Nous sommes tous des aristocrates !

Face à la rancune affichée face aux classes oisives, il faut ainsi bien répondre que nous sommes tous des aristocrates à notre niveau, nous intéressant à des débats non-vitaux et parfois futiles. Comme celui de savoir si Taiwo ferait mieux de garder ses pulsions sexuelles pour les lillois plutôt que les négligeables parisiens alors que la Syrie est ensanglantée, que nous consacrons égoïstement une part non négligeable de nos ressources à la culture alors que des gens meurent de faim sur Terre, aimons des choses aussi dérisoires que l’Art alors que c’est la crise, etc.

Alors que le Mozart [1] du cuir chevelu [2] s’apprête cependant à vous répondre que l’on n’est pas obligé d’aller jusqu’au bout de la logique du don de soi, ni de donner dans l’égalitarisme conséquent, pour sauver sa bonne conscience, vous lui rappelez qu’en tant que Français il est au malheureux de certains des pays les plus pauvres ce que William et Kate sont au Français ou à l’Anglais moyen : un nanti.
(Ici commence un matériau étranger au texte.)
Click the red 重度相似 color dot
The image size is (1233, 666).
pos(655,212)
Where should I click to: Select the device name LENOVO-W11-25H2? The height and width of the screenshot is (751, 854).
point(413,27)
Puis vous le lancez sur les Tunisiens injustement déshengenisés à la frontière française, pour tâter la force de son envie de s’engager pour les plus défavorisés, qui risquent, dans l’espoir d’un improbable avenir dans les pays riches, infiniment fois plus que ce que lui-même rejeton de la société du spectacle élevé en temps de paix n’osera jamais entreprendre, pas même pour se divertir avec de l’adrénaline sans risque (paintball, saut à l’élastique), avec risque limité (Quick, Disneyland, préservatif qui craque) ou virtuel (Meetic ou Chatroulette). D’ailleurs, vous êtes pour qu’on établisse un fichier recensant tous les crétins oisifs qui n’ont rien d’autres à faire que regarder la télévision avec les 4h de réduction de temps de travail qu’Aubry leur a offert, et ajoutez qu’on devrait occuper tous ces gens-là à des travaux f… solidaires. « Alors, il est bon ton os de bonne conscience », auriez-vous envie de lui dire, s’il n’avait pas votre tête entre ses mains plus armées qu’une bande de terroristes aériens formés à la Ben Laden University…
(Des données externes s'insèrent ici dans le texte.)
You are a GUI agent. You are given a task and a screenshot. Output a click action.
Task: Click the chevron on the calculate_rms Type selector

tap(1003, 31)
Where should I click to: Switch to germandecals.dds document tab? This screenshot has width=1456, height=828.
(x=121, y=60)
Rien de grand n'a été fait sans passion... nés fortunés

S’il se rebiffe, rajoutez quand même qu’en tirant les conclusions des réflexions de F. Hayek concernant l’utile indépendance des gens dégagés de tous besoins urgents (qu’on appelle aussi vulgairement les riches) [3], on peut observer que ce sont aussi ceux qui contribuent le plus au patrimoine mondial. On vient des quatre coins du monde visiter des tombeaux grandioses (le Taj Mahal, les pyramides), des antres du gaspille ostentatoire et comme Versailles ou les expositions universelles : qu’ont laissé de mémorable les régimes dont l’idéal est de construire des HLM grisâtres où l’on déprime tous collectivement dans une médiocrité égalitaire ? Depuis au moins Feuerbach, on ne sait plus très bien si les cathédrales ont été construites à la gloire de Dieu ou pour la beauté de l’architecture, mais on sait que ces édifices n’étaient pas faits pour servir la soupe populaire [4]… Le Kremlin n’a pas été construit par les soviétiques mais les tsars, et loin de détruire ces traces de l’oppression passée, les représentants du peuple se sont empressés d’y inscrire leur propre pouvoir. D’ailleurs quand on voit dans quelle mollesse bourgeoise ont terminé des gens comme le guérillero compagnon du Che Régis Debray ou la génération de Mai 68 – qui avaient plein de théories marxistes et une autre trempe que lui, petit intellectuel autodidacte fort de la lecture d’un recueil de citations philosophiques en terminale et même pas foutu de terminer un Super Mario sans tricher – ce n’est pas un membre de la génération Loft Story qui va vous donner des leçons, à vous qui avez connu la première guerre du Golfe en direct sur la Cinquième avec Jean-Claude Bourret. Merde !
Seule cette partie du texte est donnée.